Swivl's base requires AA batteries and the remote needs AAAs. The company says that Swivl will operate for four hours on a fresh set of batteries. Keep in mind that Swivl does not charge your device. Also know that recording video can take up loads of memory, so recording something longer than 30 minutes may be out of the question.
If you want to use Swivl with the newest iPhone or iPod touch with Lightning connector, you're going to have buy Apple's Lightning to 30-pin Adapter.
Swivl works as advertised. While it doesn't follow your every move, when you get close to the edge of the camera's view, Swivl will rotate to reposition the camera. There is room for improvement for Swivl to move more smoothly. The company says it will have future firmware updates that may improve its performance.
While the wireless microphone sounds terrific, it does have a bright green dot on it. The dot serves no function and I think it looks tacky and distracting in videos. Perhaps a black permanent marker or some paint can remedy it's ugliness.

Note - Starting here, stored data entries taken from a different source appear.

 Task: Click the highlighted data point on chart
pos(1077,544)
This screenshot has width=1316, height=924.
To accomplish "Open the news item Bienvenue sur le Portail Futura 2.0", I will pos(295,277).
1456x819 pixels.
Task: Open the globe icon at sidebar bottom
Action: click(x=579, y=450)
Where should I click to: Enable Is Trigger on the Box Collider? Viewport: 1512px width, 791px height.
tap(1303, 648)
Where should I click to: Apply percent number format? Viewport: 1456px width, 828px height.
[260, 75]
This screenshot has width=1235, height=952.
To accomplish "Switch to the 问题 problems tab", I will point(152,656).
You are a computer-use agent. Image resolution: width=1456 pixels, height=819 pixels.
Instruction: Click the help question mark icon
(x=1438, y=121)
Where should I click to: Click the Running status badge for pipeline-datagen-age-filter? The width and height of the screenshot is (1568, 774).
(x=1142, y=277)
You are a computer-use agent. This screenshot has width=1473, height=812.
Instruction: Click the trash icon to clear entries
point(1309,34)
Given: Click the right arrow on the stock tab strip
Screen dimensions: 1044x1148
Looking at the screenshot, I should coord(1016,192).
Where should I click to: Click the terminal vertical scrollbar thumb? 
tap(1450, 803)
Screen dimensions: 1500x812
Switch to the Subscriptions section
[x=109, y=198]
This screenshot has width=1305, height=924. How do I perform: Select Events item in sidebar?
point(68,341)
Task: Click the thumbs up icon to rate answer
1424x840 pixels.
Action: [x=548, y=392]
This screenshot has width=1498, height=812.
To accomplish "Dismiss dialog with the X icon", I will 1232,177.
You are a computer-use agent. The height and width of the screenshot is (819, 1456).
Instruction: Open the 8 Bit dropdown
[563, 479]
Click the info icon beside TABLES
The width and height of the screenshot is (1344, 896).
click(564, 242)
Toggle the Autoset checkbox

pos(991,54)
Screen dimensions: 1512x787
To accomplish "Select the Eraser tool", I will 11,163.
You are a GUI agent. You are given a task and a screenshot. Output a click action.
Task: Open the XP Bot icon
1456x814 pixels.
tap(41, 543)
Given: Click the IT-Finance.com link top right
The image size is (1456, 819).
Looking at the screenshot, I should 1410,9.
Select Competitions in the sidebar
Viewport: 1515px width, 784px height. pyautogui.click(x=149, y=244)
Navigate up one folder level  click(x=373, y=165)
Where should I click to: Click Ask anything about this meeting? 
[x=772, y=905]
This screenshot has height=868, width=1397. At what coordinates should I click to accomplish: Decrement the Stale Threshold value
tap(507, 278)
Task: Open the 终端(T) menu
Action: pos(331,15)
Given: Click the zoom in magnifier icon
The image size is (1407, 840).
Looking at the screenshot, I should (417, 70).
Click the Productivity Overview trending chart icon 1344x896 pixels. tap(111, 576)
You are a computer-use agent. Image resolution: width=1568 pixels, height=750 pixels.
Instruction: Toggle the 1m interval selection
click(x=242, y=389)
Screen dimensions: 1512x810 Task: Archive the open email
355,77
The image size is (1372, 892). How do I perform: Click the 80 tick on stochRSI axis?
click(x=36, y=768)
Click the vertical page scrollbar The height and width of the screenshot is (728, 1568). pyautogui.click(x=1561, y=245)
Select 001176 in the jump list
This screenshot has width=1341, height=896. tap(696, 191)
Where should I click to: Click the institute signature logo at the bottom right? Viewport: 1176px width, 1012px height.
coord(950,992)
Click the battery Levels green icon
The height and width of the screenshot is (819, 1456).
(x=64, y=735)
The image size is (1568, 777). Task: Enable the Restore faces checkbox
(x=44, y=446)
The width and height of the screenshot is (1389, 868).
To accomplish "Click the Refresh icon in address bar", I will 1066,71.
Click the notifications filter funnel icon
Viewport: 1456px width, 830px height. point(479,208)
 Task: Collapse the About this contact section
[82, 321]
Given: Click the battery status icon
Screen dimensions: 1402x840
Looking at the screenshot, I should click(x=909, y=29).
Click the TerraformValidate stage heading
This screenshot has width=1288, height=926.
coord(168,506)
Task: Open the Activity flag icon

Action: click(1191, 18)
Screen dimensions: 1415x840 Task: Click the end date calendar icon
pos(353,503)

Teachers who record their lectures could use Swivl to record important portions of their presentations. The video would follow the presenter, not any slideshows, so some post-production work might need to be done in order to combine the lecture with slides or visuals. Swivl could be handy for pairs of students making videos. The students would not need a third to be the cameraman. Swivl really is a niche product, but for those in the niche, Swivl can be very much worth its price tag.
Sometimes the school or classroom I visit does not have speakers or a sound system for my computer and iPad. I used to carry in my Grid-It a small hamburger speaker. In 2012 I upgraded to a Braven bluetooth speaker. It is larger than a hamburger speaker, but it is also louder and sounds much better. The very first time I used the speaker I paired it with my devices. Now all I have to do is turn on the Braven 650 and the sound from my iPad or iPhone is routed through the speaker. I can also directly connect the speaker to my computer or device if I don't want to mess with Bluetooth.
Another reason I purchased the Braven 650 is that it is a battery for my mobile devices. It has a USB port for charging. And yes, the Braven 650 is powerful enough to charge an iPad. I don't have to use it often as a battery backup, but it is comforting to know I have it in my backpack tucked away in my Grid-It in case I need it.
I'm away from home a lot and I like to keep tabs on my cats. Dropcam HD is great because I can watch in my web browser or in the iOS or Android app. It's pretty simple to set up and streams 720p video and sound. The night vision is great for checking up on cats when the lights are out. If you pay $9 a month, the Dropcam website stores two weeks worth of video for you to review. If you don't pay monthly, you can only access live video.
AR.Drone is an iOS/Android controlled quadricopter equipped with a camera. I bought the original AR.Drone in 2009. The 2012 version has a high-definition camera and is easier to control. It's essentially a flying camera! You can take still photos and record video right inside the app while you're flying. The drone is easy to crash and is delicate, so I'm a cautious pilot. One battery lasts about 12 minutes, so I have a couple extra so my flying fun doesn't have to end so quickly. It's an expensive toy, but a very, very awesome one.
Sphero is an iOS/Android controlled ball. It's pretty much the ultimate cat toy. It can change colors and there are a variety of game apps to use in conjunction with Sphero. I've taken it into classrooms studying 3-D shapes. But, truthfully, Sphero spends a lot of time on my shelf. If you like practical jokes, check out this video where Sphero is placed inside of an orange and rolls around the fruit aisle.
I've added the above items to my Products I Love board on Pinterest.